Harvest should improve CI to detect missing metrics
Recent example #2819
- [ ] Run the harvest REST/ZAPI diff CLI and analyze result
Consider catching examples like #2816
Below is the summary for Rest/Zapi gaps
Most of these are known.
Missing Metrics by Object in Prometheus
- flexcache: [flexcache_reconciled_data_entries, flexcache_evict_skipped_reason_offline, flexcache_blocks_retrieved_from_origin, flexcache_reconciled_lock_entries, flexcache_nix_skipped_reason_in_progress, flexcache_nix_skipped_reason_disconnected, flexcache_nix_retry_skipped_reason_initiator_retrieve, flexcache_evict_skipped_reason_disconnected, flexcache_nix_skipped_reason_offline, flexcache_nix_skipped_reason_config_noent, flexcache_evict_rw_cache_skipped_reason_disconnected, flexcache_invalidate_skipped_reason_config_noent, flexcache_invalidate_skipped_reason_disconnected, flexcache_evict_skipped_reason_config_noent, flexcache_invalidate_skipped_reason_offline, flexcache_blocks_requested_from_client, flexcache_miss_percent]
Reason: Missing flexcache template in Rest
- iscsi: [iscsi_lif_cmd_transfered]
Reason: Rest publishes with correct spelling iscsi_lif_cmd_transferred
- rw: [rw_ctx_nfs_rewinds, rw_ctx_qos_flowcontrol, rw_ctx_nfs_giveups, rw_ctx_qos_rewinds, rw_ctx_cifs_giveups, rw_ctx_cifs_rewinds]
Reason: Missing template in Rest
- qtree: [qtree_threshold]
Reason: Not available in Rest. The REST API provides space.soft_limit which has similar functionality.
- wafl: [wafl_reads_from_pmem]
Reason: Not available in Rest
- security: [security_audit_destination_port]
Reason: Not available in Rest
- aggr: [aggr_hybrid_cache_size_total, aggr_snapshot_inode_used_percent, aggr_space_reserved]

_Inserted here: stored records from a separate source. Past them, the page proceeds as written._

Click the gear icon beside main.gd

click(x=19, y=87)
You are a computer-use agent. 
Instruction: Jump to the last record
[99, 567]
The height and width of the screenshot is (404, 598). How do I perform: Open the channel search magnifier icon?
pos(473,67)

Reason: Not available in Rest
- node: [node_nvme_fc_data_sent, node_nvme_fc_ops, node_nvme_fc_data_recv]
Reason We are publishing these in Zapi and Rest as node_nvmf_data_sent,node_nvmf_ops and node_nvmf_data_recv. But these are old names. Should we use new nvme names?

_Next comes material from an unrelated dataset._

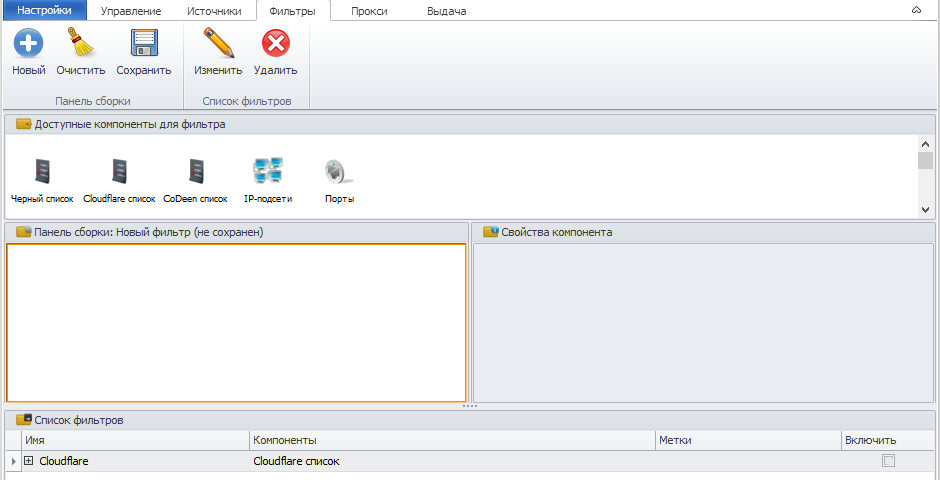Click the Метки column header
Screen dimensions: 940x480
click(746, 440)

- quota: [quota_threshold]
Reason: Not available in Rest. The REST API provides space.soft_limit which has similar functionality.
Missing Metrics from Dashboard
- aggr: [aggr_snapshot_inode_used_percent]
- flexcache: [flexcache_reconciled_data_entries, flexcache_evict_skipped_reason_offline, flexcache_blocks_retrieved_from_origin, flexcache_reconciled_lock_entries, flexcache_nix_skipped_reason_in_progress, flexcache_nix_skipped_reason_disconnected, flexcache_nix_retry_skipped_reason_initiator_retrieve, flexcache_evict_skipped_reason_disconnected, flexcache_nix_skipped_reason_offline, flexcache_nix_skipped_reason_config_noent, flexcache_evict_rw_cache_skipped_reason_disconnected, flexcache_invalidate_skipped_reason_config_noent, flexcache_invalidate_skipped_reason_disconnected, flexcache_evict_skipped_reason_config_noent, flexcache_blocks_requested_from_client, flexcache_miss_percent]
- rw: [rw_ctx_nfs_rewinds, rw_ctx_qos_flowcontrol, rw_ctx_nfs_giveups, rw_ctx_qos_rewinds, rw_ctx_cifs_giveups, rw_ctx_cifs_rewinds]
When ZAPI and REST have different spellings or metric names. Pick one:
-
change REST templates to match ZAPI
-
change ZAPI to match REST, after consulting with community
-
Nvme name changes happen because of counter deprecation. For REST, choose the new names
-
We should add space.soft_limit to REST. Change plugin to publish same as ZAPI
-
Consider consolidating the two tools:
bin/harvest generate metrics,bin/harvest doctor diffzapirestand address the issue identify in this issue that neither of the tools handle well today. If needed, encode the known issues into the tool(s) so we track these and don't have to revisit before release
Here are some additional improvements for CI that we discussed:
Currently, we run all smoke tests for RPM, native, and containers. We could limit the RPM to only the upgrade test, and restrict containers to test Harvest start and stop commands only. We could run the full smoke suite for only native.